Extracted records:
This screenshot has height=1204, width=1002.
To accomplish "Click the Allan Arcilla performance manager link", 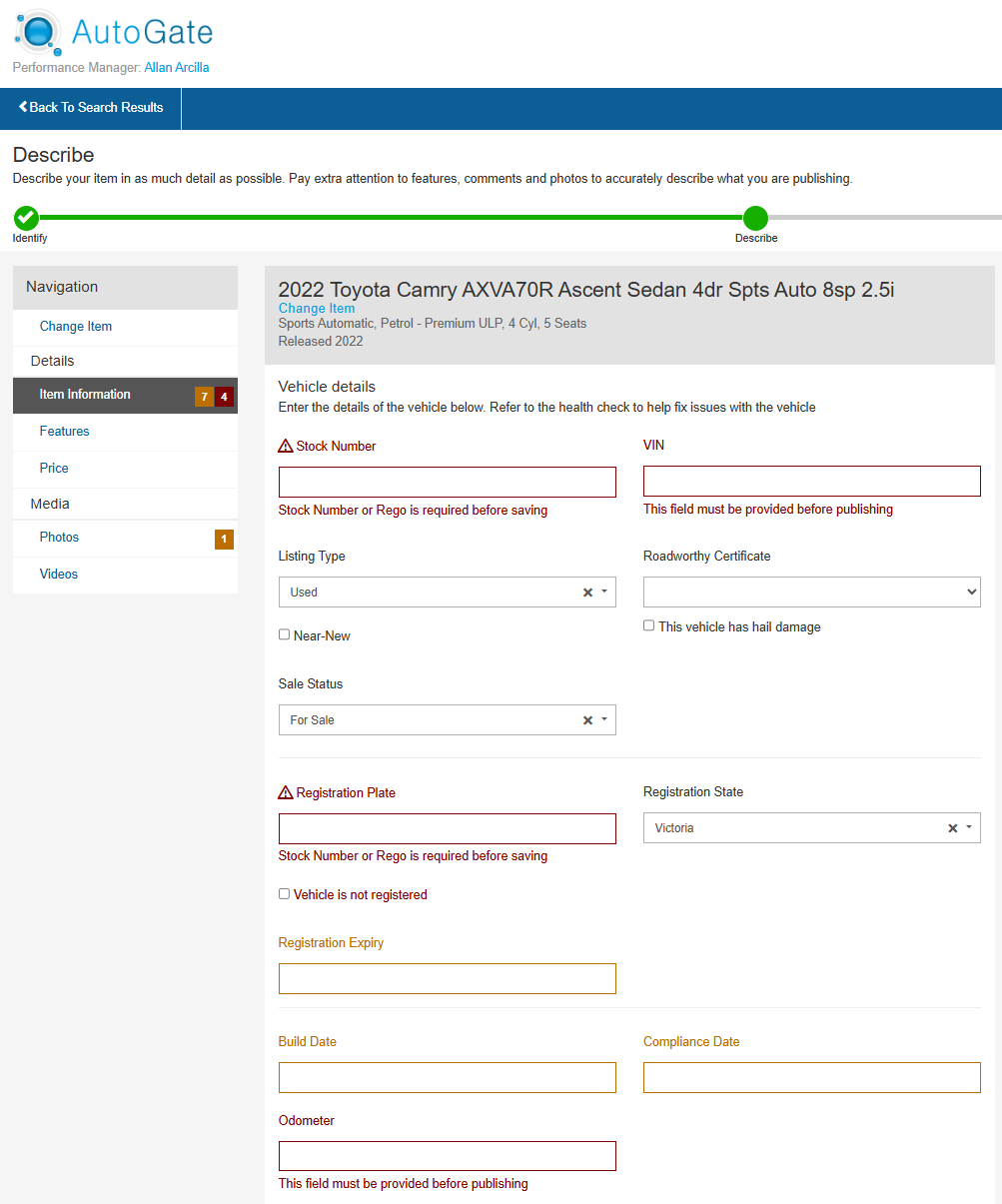I will point(177,68).
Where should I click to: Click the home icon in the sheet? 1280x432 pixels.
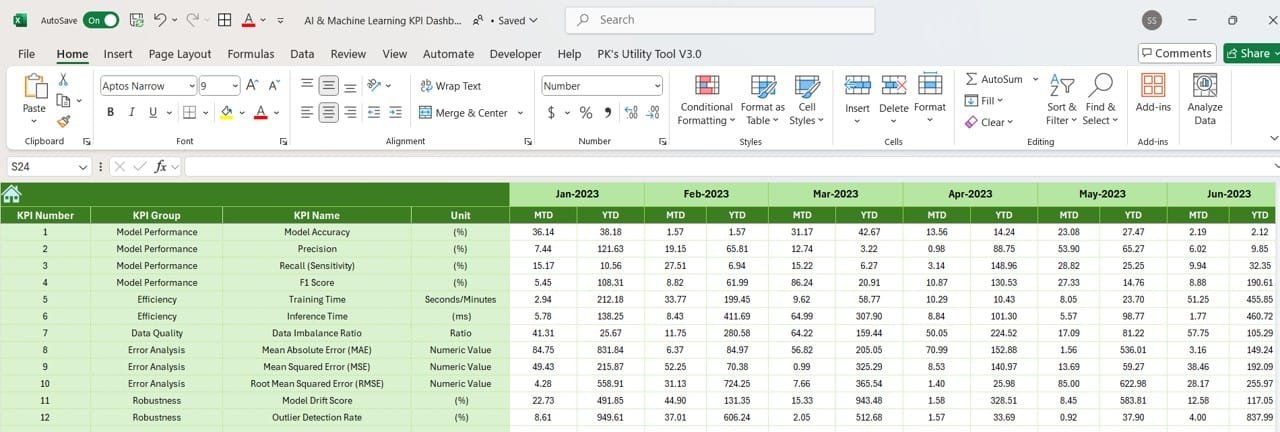coord(12,194)
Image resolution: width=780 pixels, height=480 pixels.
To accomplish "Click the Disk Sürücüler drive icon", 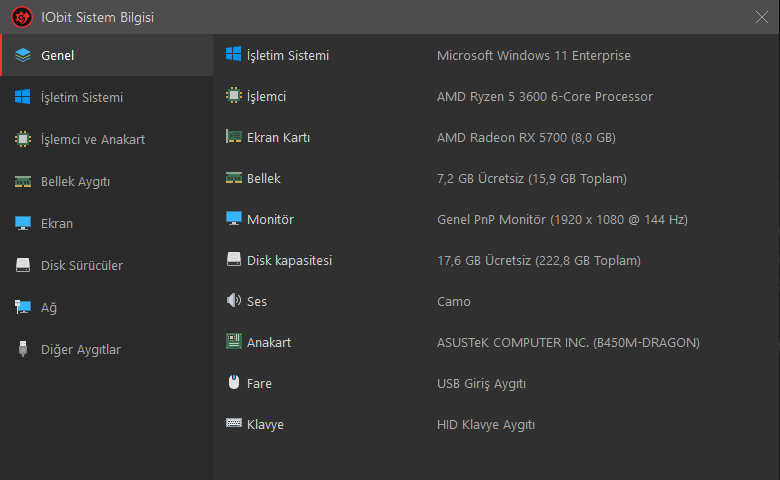I will (23, 265).
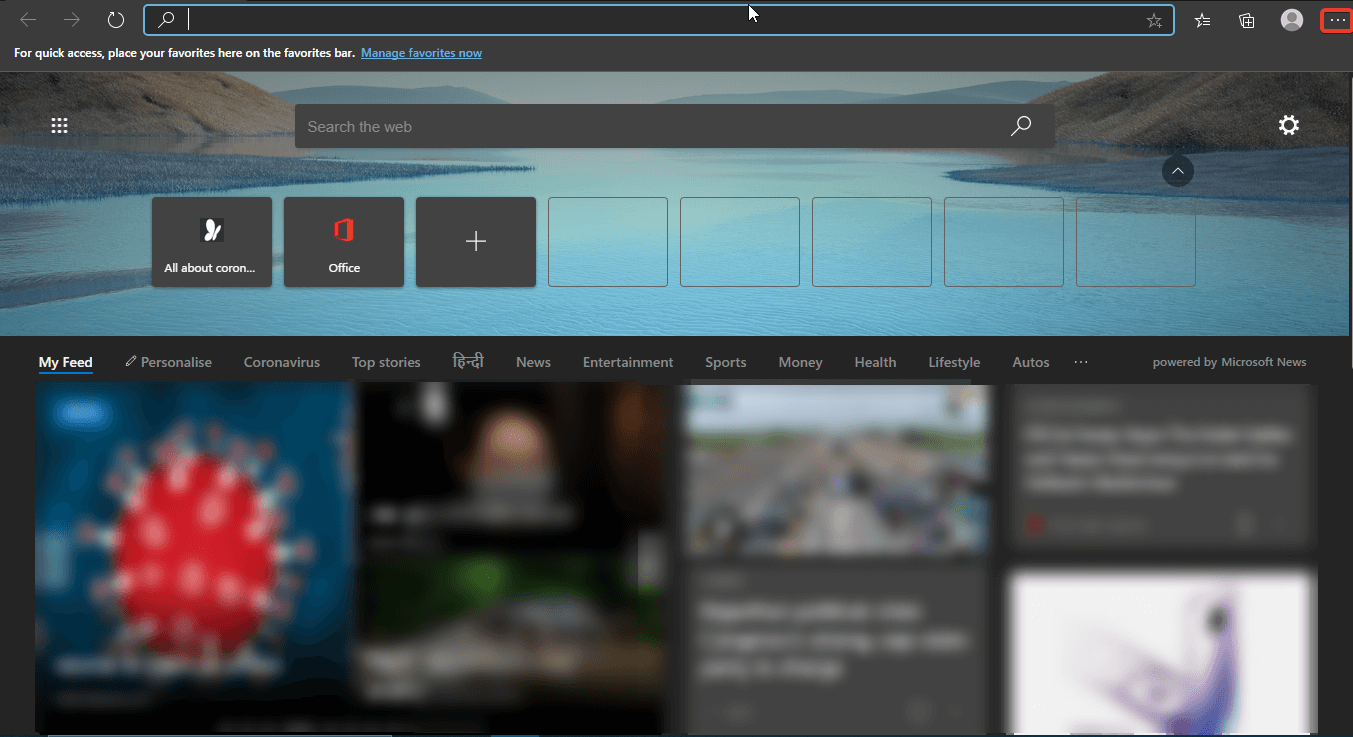The height and width of the screenshot is (737, 1353).
Task: Click the back navigation arrow
Action: (27, 19)
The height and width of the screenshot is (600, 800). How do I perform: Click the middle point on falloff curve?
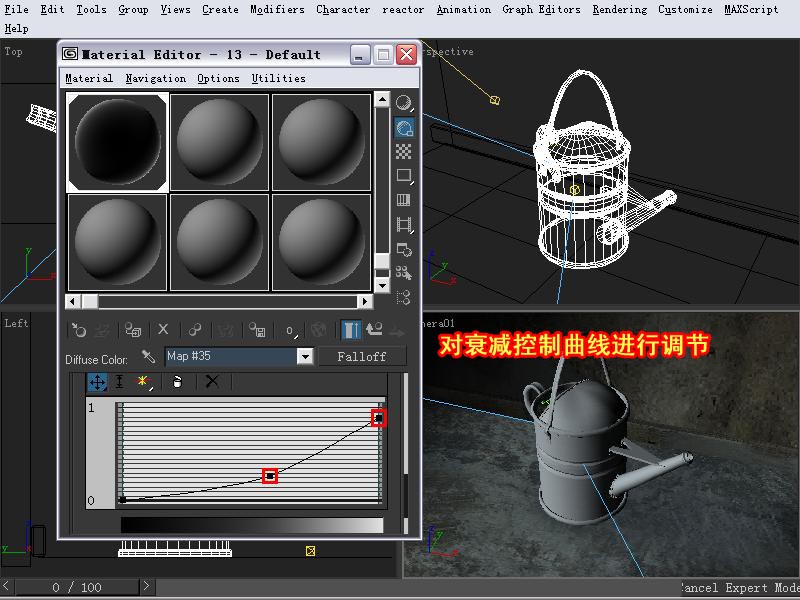[x=270, y=476]
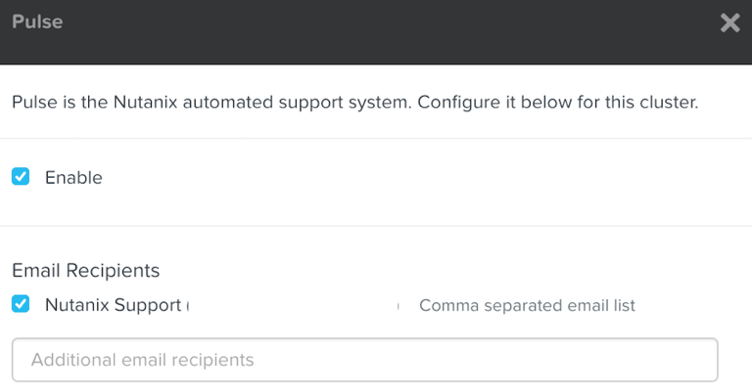Click the blue checkmark beside Nutanix Support
The height and width of the screenshot is (386, 752).
(21, 304)
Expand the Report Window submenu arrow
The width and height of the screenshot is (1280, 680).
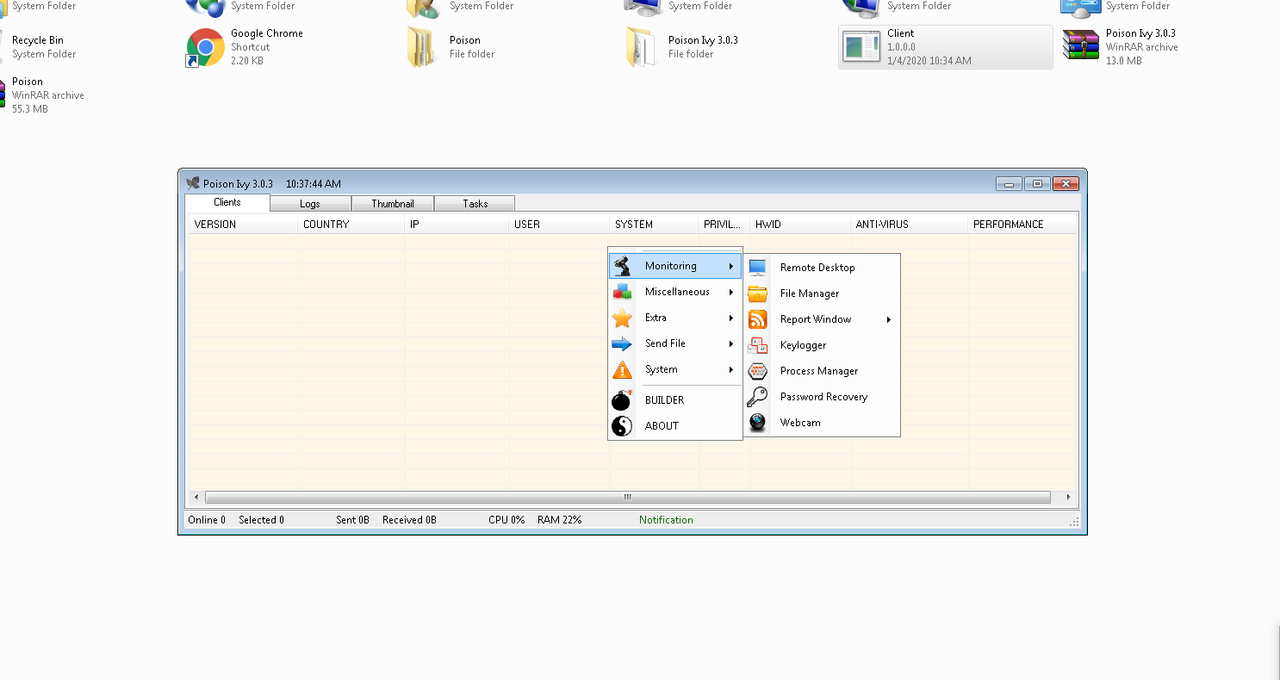click(x=888, y=320)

Exercise details:
Restate word for word the lines starting at the one that contains "Expand the Report Window submenu arrow" and ending at the last line of the data. Skip every picture.

Result of this task:
Expand the Report Window submenu arrow
The width and height of the screenshot is (1280, 680).
click(x=888, y=320)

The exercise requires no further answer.